En ese momento recordaba las palabras que le había dicho Ilena antes de despedirse en Osto Corda – Las visiones de los Aurs son una mezcla del futuro, el pasado y el presente, tal y como ellos ven el mundo. Tened cuidado – Le había dicho con el rostro fruncido – ¿Cómo sabes que me han mostrado una visión? – Le había preguntado entonces el rey – Siempre lo hacen cuando nos responden – Después se miraron durante un momento, en silencio, y el rey finalmente cedió – Gracias por todo Ilena, sé que siempre has hecho todo lo que ha estado en tu mano y yo he sido siempre un terco – A lo que la gran sacerdotisa ofreció una sonrisa amplia – Lo sé, más que terco os lleva mucho tiempo sanar vuestras heridas – Y llevados por el momento se abrazaron como no lo habían hecho en muchos años – Ten cuidado – Fue lo último que le dijo.

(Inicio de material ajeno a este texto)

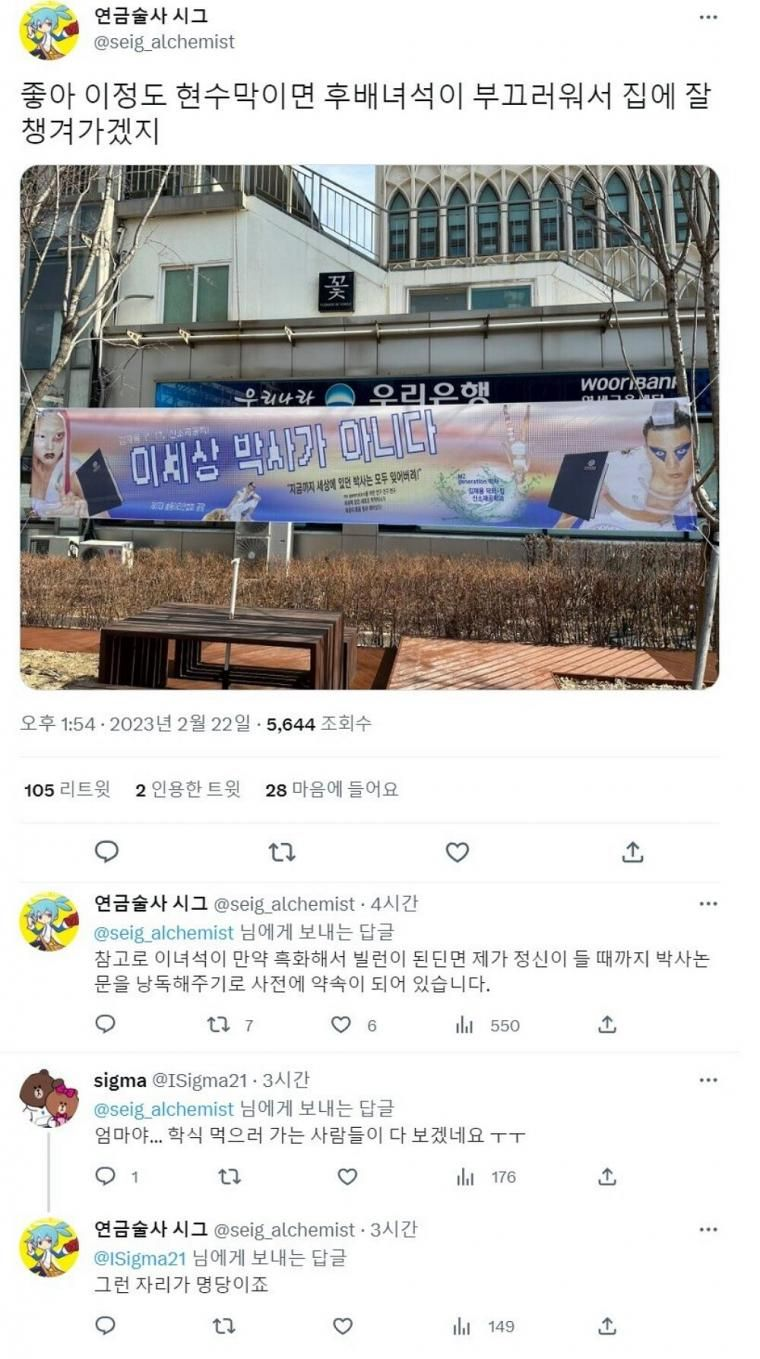Open sigma's bear profile avatar

[x=48, y=1099]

– Cualquiera diría que pretendéis cargar solo – Dijo a su espalda Laicfae. Annandel soltó un respiro y se giró, relajando el rostro – Lo haría si pudiera, pero aún con ella a mi lado necesito vuestra ayuda – respondió el rey, asiendo el mango de la espada divina que colgaba de su cintura. Laicfae notó como el rey la apretaba con fuerza – Hay algo que os preocupa. Puede que las huestes que allá nos esperan sean abominables, pero la guía de la luz no nos ha fallado – Dijo el herrero intentando tranquilizar la preocupación que notaba en su amigo – Cierto es, pero de todas formas no debemos confiarnos – Le respondió el rey – Hazme un favor Laicfae, avisa a la general de que prepare a sus tropas, debemos avanzar antes de que Anor empiece a caer – El maestro no respondió, sencillamente asintió con la cabeza y comenzó a alejarse hacia las tiendas. Sentía que la preocupación del rey iba más allá de un simple nerviosismo por el enfrentamiento que acontecía y se prometió no alejarse mucho de él hasta que todo acabara.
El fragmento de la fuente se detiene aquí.